This year marks the 100-year anniversary of commercial field development in the Permian Basin with the successful discovery of Santa Rita No. 1 in May 1923. Then, in the early 2000’s a new technological discovery, unconventional drilling and completions, or fracking, was operationalized in the Permian and allowed for extraction from previously unavailable reservoirs. While new unconventional wells could return orders of magnitude higher hydrocarbon volumes, they also proved much more costly to drill and complete, where wells with over 10,000-foot laterals could cost upwards of $10 million in CAPEX. Although these new unconventional reservoir targets were typically well-explored from a regional perspective, unconventional well performance still varies widely based on localized changes in individual landing zone thickness, stress orientation, and reservoir geomechanical properties.

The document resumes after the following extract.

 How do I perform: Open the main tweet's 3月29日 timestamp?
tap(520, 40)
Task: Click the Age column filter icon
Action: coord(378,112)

High-resolution 3D seismic has proven to be critical for both conventional and unconventional development. For conventional assets, it ensures precise definition of drilling targets to optimally produce the structure. For unconventional reservoirs, sophisticated seismic processing can help geologists evaluate rock property volumes such as porosity, lithology, and TOC; seismic inversion can yield insights into reservoir geomechanical properties to guide completion engineers on optimal completion designs; and high-resolution 3D stratigraphy can be used to avoid drilling hazards and target landing zones with higher precision. In this article, we will use TGS Well Data Analytics and TGS economic analysis to shed additional light on the development strategies based on 3D seismic and the improved returns seismic data enables.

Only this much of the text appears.